If you should be unlucky enough to experience sudden cardiac arrest during a road race, make sure you do it in Japan.
Running and road races are hugely popular in Japan, with more than four and a half million Japanese (more than three per cent of the population) running at least once a week and the number of races has skyrocketed accordingly. Unfortunately, sudden cardiac arrests occur from time to time (between one and two per 100,000), but according to a letter in today’s edition of the New England Journal of Medicine, the Japanese have developed a very sophisticated system for dealing with cardiac arrests during races.
Medical teams consisting of pairs of paramedics and paramedic trainees carrying emergency medical kits and AEDs patrol races on foot and on bikes. (AED stands for automated external defibrillators, devices that shock the heart back into a normal rhythm.) The system also uses medical communication dispatchers, aid station staff, and volunteer doctors who run the events and whose locations are monitored by GPS.
The authors of the letter refer to a study that analyzed data collected from AEDs used at 251 races between 2005 to 2017, from 10K to the marathon, in which almost two million racers participated.

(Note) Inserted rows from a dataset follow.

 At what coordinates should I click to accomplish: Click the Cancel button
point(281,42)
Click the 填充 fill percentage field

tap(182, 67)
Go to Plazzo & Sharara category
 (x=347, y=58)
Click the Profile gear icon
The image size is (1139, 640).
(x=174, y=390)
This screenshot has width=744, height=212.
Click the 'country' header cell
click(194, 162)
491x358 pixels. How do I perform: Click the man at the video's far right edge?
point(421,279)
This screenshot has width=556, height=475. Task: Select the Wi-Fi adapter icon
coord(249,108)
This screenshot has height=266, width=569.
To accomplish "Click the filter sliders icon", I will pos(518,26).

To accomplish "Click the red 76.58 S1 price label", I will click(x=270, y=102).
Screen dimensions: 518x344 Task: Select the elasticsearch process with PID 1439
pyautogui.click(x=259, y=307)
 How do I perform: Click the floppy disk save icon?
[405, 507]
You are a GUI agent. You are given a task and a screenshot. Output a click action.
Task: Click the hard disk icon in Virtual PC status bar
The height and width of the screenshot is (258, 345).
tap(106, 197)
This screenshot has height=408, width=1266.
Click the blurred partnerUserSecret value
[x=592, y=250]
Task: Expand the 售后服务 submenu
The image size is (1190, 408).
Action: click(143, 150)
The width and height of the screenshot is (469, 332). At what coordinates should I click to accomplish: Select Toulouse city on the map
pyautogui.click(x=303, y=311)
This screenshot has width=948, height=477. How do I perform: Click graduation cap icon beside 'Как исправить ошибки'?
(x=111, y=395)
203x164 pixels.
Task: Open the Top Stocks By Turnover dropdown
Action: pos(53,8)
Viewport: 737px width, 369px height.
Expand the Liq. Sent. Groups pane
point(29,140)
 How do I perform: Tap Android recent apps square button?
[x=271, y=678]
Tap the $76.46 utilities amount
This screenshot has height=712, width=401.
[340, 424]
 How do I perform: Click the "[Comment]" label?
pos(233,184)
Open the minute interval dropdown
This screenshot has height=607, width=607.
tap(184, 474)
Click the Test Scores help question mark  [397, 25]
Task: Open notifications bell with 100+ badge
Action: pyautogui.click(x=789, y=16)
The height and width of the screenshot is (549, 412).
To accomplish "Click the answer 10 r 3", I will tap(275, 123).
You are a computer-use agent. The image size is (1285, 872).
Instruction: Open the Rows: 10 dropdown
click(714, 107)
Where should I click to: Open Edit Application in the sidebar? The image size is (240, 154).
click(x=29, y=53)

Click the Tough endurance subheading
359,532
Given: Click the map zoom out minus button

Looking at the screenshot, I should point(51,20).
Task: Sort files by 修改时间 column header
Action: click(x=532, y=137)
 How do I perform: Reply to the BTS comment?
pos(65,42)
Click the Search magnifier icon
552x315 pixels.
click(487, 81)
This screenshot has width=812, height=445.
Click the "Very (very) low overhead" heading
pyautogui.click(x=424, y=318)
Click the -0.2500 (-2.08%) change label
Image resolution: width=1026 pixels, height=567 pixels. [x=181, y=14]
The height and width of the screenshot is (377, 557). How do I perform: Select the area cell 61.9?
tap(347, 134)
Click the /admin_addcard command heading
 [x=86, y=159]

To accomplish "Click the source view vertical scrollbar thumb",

The teams responded to 30 situations involving sudden cardiac arrest, or one in 65,509 runners.
Most incidents occurred near the end of each race. In two cases, AED teams were not present to witness the arrest until it was reported by bystanders, and both victims died. All the others were saved. They were treated by paramedics already in the race (using CPR and, in 23 cases, the AED) within an average of, astonishingly, less than one minute. They were all successfully resuscitated, hospitalized, and eventually released. Twenty-nine of the 30 individuals studied were found to be suffering from coronary artery disease.